• [LO QUE SE PIDE]: Haz una lista con todos los siglos que aparecen en el fragmento sobre lo natural.

• [FRAGMENTO DE ORIGEN]:

Por último, está la cuestión que aduce que lo natural es aquello que resulta intrínsecamente bueno o correcto, mientras que aquello que no se considera natural no lo es, sin aportar mayores pruebas de que esto sea así. Por ejemplo, el concepto de ley natural, que puede resultar completamente válido en algunos casos, también puede ser manipulado en otras ocasiones para llegar a extremos completamente ilógicos o contradictorios. Durante los siglos XVI, XVII y XVIII, e incluso después, se discutió en algunos momentos en Europa que las sociedades polinésicas del Pacífico sur, por ejemplo, u otras indígenas americanas, vivían en estados idílicos y paradisiacos completamente naturales, lo que ponía en tela de juicio la validez de las instituciones y el derecho occidental, así como su concepción particular de lo que daba en llamarse el estado de naturaleza

, el cual suponía que, en ausencia de leyes institucionales y de un fuerte aparato coercitivo y represivo, los seres humanos se destrozan entre ellos producto de su violencia natural. En realidad, ambas formas de convivencia, tanto la de los europeos como las de los indígenas de los lugares más apartados, cuentan con sus propias instituciones y sus propios sistemas de leyes, por lo que, en la especificidad de cada caso particular, ambas formas de entender el mundo resultan igualmente válidas y naturales, si se consideran en sus contextos apropiados.

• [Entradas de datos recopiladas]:
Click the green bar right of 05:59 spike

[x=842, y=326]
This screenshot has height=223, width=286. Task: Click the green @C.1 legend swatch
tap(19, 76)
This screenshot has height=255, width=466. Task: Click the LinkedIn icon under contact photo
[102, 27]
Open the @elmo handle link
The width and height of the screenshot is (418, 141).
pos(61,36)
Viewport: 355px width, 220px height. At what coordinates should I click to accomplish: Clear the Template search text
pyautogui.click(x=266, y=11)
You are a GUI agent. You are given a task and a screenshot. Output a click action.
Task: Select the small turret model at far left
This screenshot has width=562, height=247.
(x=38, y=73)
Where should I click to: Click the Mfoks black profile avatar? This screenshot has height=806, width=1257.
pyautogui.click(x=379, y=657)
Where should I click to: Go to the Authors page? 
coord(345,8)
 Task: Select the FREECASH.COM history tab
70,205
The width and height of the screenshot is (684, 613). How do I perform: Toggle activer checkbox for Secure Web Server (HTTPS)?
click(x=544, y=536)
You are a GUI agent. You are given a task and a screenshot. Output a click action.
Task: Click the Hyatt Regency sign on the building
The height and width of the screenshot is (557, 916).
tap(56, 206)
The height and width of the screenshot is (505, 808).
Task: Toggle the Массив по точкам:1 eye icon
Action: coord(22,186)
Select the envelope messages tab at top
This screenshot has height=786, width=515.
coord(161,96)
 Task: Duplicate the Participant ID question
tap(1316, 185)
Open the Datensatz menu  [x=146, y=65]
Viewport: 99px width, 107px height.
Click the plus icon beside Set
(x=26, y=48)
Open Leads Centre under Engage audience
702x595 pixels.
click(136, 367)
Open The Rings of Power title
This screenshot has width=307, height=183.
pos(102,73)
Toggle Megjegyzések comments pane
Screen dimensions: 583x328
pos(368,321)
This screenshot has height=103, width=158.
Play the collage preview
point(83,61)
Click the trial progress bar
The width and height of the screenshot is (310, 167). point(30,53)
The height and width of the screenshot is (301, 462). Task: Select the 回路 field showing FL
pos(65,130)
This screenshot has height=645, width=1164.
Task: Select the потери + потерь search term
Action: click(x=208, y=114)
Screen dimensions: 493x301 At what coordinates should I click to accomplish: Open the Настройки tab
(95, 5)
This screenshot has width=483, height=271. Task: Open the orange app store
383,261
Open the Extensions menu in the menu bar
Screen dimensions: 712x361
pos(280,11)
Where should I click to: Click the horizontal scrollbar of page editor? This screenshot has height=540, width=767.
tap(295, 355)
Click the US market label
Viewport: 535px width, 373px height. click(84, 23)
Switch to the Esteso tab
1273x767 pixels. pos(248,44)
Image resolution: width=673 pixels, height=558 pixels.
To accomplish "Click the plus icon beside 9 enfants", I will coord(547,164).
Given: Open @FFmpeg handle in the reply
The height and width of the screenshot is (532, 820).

• [LA RESPUESTA]: Siglo XVI, siglo XVII y siglo XVIII.